|Publication number||US5042105 A|
|Application number||US 07/578,596|
|Publication date||Aug 27, 1991|
|Filing date||Sep 4, 1990|
|Priority date||Sep 4, 1990|
|Publication number||07578596, 578596, US 5042105 A, US 5042105A, US-A-5042105, US5042105 A, US5042105A|
|Inventors||Melissa J. Buck, Barbara J. Buck|
|Original Assignee||Buck Melissa J, Buck Barbara J|
|Export Citation||BiBTeX, EndNote, RefMan|
|Patent Citations (8), Referenced by (33), Classifications (7), Legal Events (4)|
|External Links: USPTO, USPTO Assignment, Espacenet|
In the past various types of sponge mops have been employed. Such mops conventionally employ a replaceable sponge element which can be screwed or clamped on a sponge element holder or base attached to the usual mop handle. The sponge elements can be of various types that can be removed as they wear out and replaced with new sponge elements.
Such sponge mops are used to clean various types of flooring surfaces such as wood, vinyl, tile and the like. While generally effective for their purpose a problem has existed in cleaning the depressions in embossed tile where the wet sponge can not reach and perform an effective cleaning action.
By means of this invention there has been provided an easily replaceable cover for a sponge mop. The cover has an exterior rough surface which can effectively reach into grooves or depressions commonly found in embossed vinyl floor, tile and other types of physically embossed or patterned floor surfaces while still performing an efficient cleaning action on the raised portions of the floor surfaces.
The cover is made in the form of a tube or bat which can be loosely fitted over the sponge when removed from the mop. The open end may be closed when so fitted by the use of Velcro patches or the like. The cover is conveniently made of terry cloth which in the relatively rough or irregular piling presented by the loops of the terry cloth provides a roughened and yielding surface for cleaning various types of flooring surfaces. The cover is particularly efficient in the cleaning of floor tiling having embossed surfaces where the depressions are difficult to reach by conventional sponge mops.
The mop head cover can be simply made from conventional tube socks which are closed at one end and open at the other end. The tube sock is simply cut to the proper length at the open end and provided with Velcro patches to close the cover when fitted over the removable sponge. Appropriate openings, or apertures, are cut to register with connecting studs that may be employed to connect the sponge to the mop.
The cover may be made to fit various types of sponge mops to provide a mop cover which may be used for conventional cleaning as well as hard to reach surfaces. The cover is rugged, easy to install by unskilled user and efficient in cleaning power.
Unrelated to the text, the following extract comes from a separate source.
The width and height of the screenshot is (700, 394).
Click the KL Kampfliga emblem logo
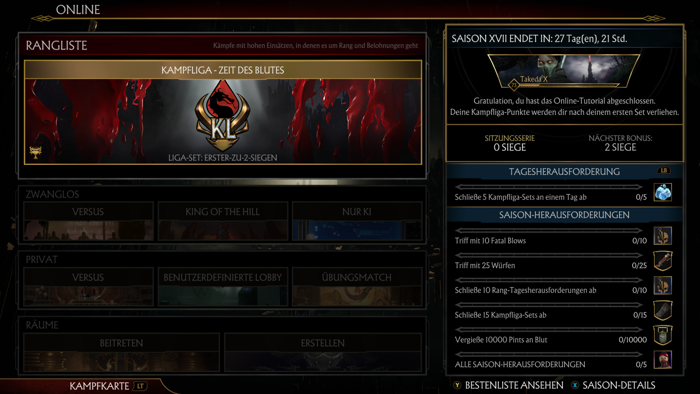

The above features are objects of this invention. Further objects will appear in the detailed description which follows and will be otherwise apparent to those skilled in the art.
For purpose of illustration of this invention a preferred embodiment is shown and described hereinbelow in the accompanying drawing. It is to be understood that this is for the purpose of example only and that the invention is not limited thereto.
FIG. 1 is a pictorial view of a sponge mop provided with the mop head cover;
FIG. 2 is a pictorial view of the mop head cover.
FIG. 3 is a perspective view of the mop head cover and mop when in use.
The mop head cover of this invention is generally indicated by the reference numeral 10 in FIG. 1. It is shown for use with a sponge mop 12, having a handle 14, a base or head 16 and a replaceable sponge 18. The sponge is replaceable, as desired, by fresh sponges.
The mop head cover 10 is in the form of a bag-like tube 20 having a closed end 22 and an open end 24 in order that it may be loosely fitted over the sponge 18. When the sponge 18 is removed and fitted with the cover 10 the two may then be refitted upon the base head 16 by clamping or the like. Such clamping structures for the sponge mop are conventional and form no part of this invention, per se.
The cover 10 is most desirably constructed of a rough towel-like fabric such as terry cloth. The deep closed loop soft piling of the terry cloth has been found to be most efficient in reaching shallow depressions such as in embossed floor tile or the like. Conveniently such a surface may be provided by turning a conventional cotton or synthetic fiber tube sock inside out. Such a surface has been found to be more effective in reaching embossed patterns in flooring and removing dirt than a sponge with a textured surface, a net covering for the sponge or a waffle weave cotton covering for the sponge. The loops on the terry cloth reach into the pattern embossed on the floor, to get out more accumulated dirt, and the terry cloth combined with the sponge holds more water than the sponge would alone. Thus, there is more water on the floor to loosen and float out the dirt. The mop head cover is designed particularly for no-wax vinyl floors with embossed patterns, but may be used on any type of floor.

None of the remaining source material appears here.